During emotional testimony before the Texas Senate Health and Human Services Committee this spring, Luttrell talked about his addiction to opioids and alcohol to numb the crippling stress and anxiety related to his military service and the physical and mental wounds he suffered.
"In all my workups and all my deployments, the injuries that I sustained through all of those, the Seals were taught to compartmentalize all that," said Luttrell, 49, who served in Iraq and Afghanistan.
"We just throw it on the back and we just keep going."
Ibogaine's Potential
Ibogaine is not currently approved for use in the United States but it's legally available in Mexico and Canada.
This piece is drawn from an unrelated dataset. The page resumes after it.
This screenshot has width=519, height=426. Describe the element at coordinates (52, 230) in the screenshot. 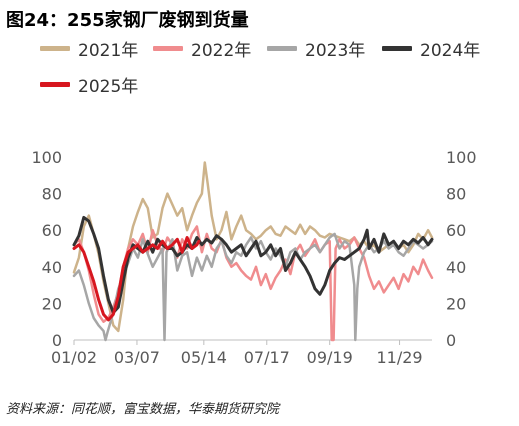

I see `y-left-tick-label: 60` at that location.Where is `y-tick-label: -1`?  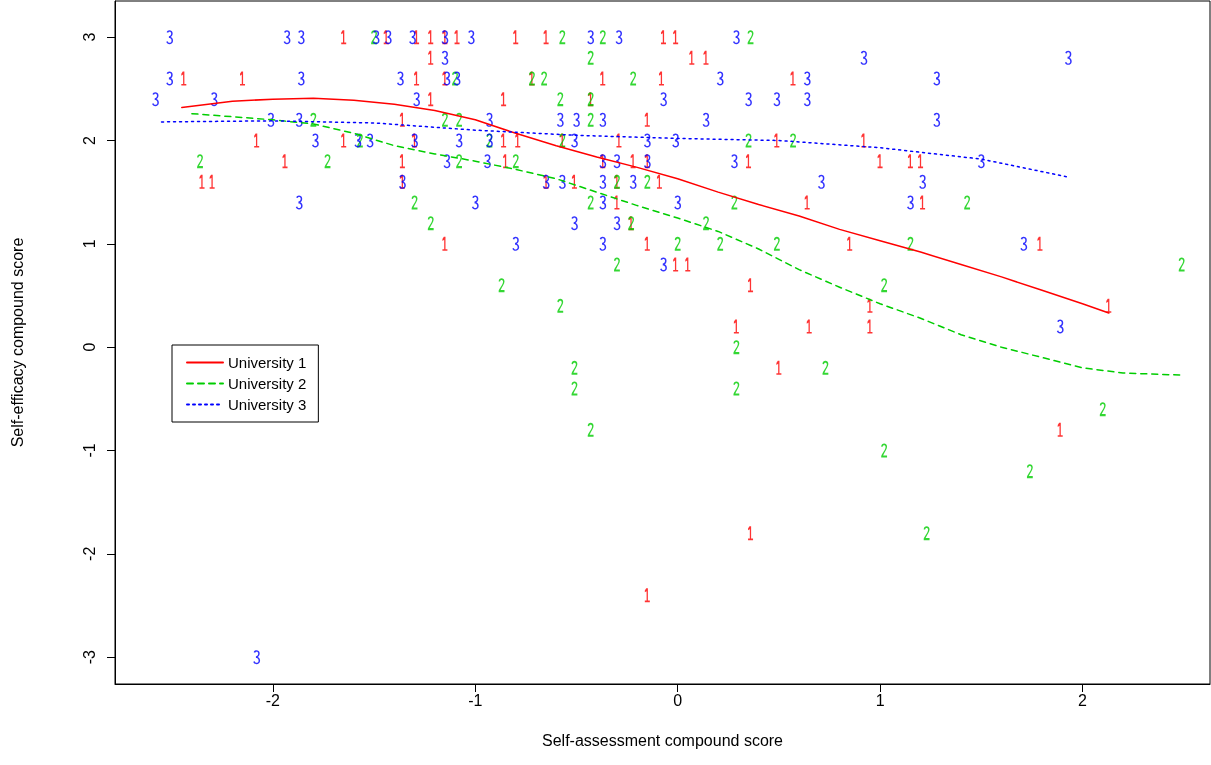 y-tick-label: -1 is located at coordinates (89, 450).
Luttrell, whose identical twin brother, Morgan Luttrell, is a second-term Republican member of Congress from Houston, said taking ibogaine squelched his cravings for drugs and alcohol, and even helped him quit his smokeless tobacco habit.
"I'm going to tell you something — I took that medication," Luttrell told the Senate panel.
"I laid down that night and I woke up the next morning.
I had no appetite for opioids.
I had no appetite for alcohol.
I chewed Copenhagen.
I had no appetite for that at all.
Period."
Stanford Study
The Stanford study included detailed examinations of 30 U.S. Special Forces veterans who experienced traumatic brain injury and most had "severe psychiatric symptoms and functional disabilities."
Of the participants, 19 had been suicidal and seven had attempted suicide.
All of them sought ibogaine treatment in Mexico, the study said.
"No other drug has ever been able to alleviate the functional and neuropsychiatric symptoms of traumatic brain injury," said Nolan Williams, an associate professor of psychiatry and behavioral sciences at Stanford.
"The results are dramatic, and we intend to study this compound further."
Risks and Next Steps
Still, the use of ibogaine is not without risk.
A 2021 study by the National Institute of Health found that the compound has been linked to cardiac-related deaths in some users.
State Sen. Tan Parker, R-Flower Mound, who authored SB 2308, said he expects private research investments to join the state's effort in short order.
"Within 60 days, you will see (the Texas Department of) Health and Human Services working, kind of our quarterback, if you will, for the effort, to be able to start receiving proposals from consortiums that can come forward," Parker said.
"A consortium being a Texas Medical School, a hospital and a drug developer that will bring private money to the table."